(Task to complete): Tell how many lines in the data below contain "screenshot", using one number as the whole reply.

─── Extracted records

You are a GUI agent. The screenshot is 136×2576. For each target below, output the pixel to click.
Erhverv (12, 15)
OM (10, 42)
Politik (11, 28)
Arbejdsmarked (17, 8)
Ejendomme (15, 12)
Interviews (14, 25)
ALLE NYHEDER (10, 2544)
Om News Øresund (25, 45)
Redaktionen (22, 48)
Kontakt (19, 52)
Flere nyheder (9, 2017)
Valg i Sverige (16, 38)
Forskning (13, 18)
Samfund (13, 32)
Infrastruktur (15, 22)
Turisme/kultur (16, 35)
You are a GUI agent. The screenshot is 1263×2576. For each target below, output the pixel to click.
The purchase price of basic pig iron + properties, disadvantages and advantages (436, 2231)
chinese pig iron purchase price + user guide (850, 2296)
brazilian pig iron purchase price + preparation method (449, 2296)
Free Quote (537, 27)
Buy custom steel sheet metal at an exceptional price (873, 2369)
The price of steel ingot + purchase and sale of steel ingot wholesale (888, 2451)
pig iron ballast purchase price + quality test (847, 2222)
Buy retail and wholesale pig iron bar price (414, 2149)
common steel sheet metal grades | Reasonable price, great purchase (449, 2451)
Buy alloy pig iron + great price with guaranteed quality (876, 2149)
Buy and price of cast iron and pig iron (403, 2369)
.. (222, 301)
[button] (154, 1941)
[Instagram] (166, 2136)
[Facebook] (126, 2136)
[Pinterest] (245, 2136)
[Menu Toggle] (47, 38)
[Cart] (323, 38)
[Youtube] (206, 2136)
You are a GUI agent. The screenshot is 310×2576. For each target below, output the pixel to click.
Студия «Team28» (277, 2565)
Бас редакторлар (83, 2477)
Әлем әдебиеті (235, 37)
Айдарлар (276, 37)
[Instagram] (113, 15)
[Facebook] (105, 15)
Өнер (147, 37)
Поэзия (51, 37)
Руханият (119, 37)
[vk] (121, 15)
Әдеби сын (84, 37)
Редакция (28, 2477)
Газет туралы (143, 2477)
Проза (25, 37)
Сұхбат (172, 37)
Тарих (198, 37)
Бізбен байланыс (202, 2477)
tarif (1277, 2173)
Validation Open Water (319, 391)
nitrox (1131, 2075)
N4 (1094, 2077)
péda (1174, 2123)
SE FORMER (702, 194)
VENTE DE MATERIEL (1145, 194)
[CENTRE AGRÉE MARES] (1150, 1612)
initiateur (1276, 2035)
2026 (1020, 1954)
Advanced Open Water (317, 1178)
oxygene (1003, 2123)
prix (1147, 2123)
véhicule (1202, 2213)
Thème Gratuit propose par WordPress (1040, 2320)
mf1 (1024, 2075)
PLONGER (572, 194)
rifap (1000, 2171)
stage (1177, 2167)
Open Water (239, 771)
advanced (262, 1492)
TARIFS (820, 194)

──────

(Task response): 3